Written instruction :: Can you format the items below as a Markdown table with the columns "No." and "Line", numbering each row and leaving out any blank lines?

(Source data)
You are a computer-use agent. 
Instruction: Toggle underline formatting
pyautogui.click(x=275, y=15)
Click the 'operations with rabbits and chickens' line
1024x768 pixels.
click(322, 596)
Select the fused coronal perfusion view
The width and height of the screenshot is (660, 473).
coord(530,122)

Solution to the problem ::
| No. | Line |
|---|---|
| 1 | You are a computer-use agent.  |
| 2 | Instruction: Toggle underline formatting |
| 3 | pyautogui.click(x=275, y=15) |
| 4 | Click the 'operations with rabbits and chickens' line |
| 5 | 1024x768 pixels. |
| 6 | click(322, 596) |
| 7 | Select the fused coronal perfusion view |
| 8 | The width and height of the screenshot is (660, 473). |
| 9 | coord(530,122) |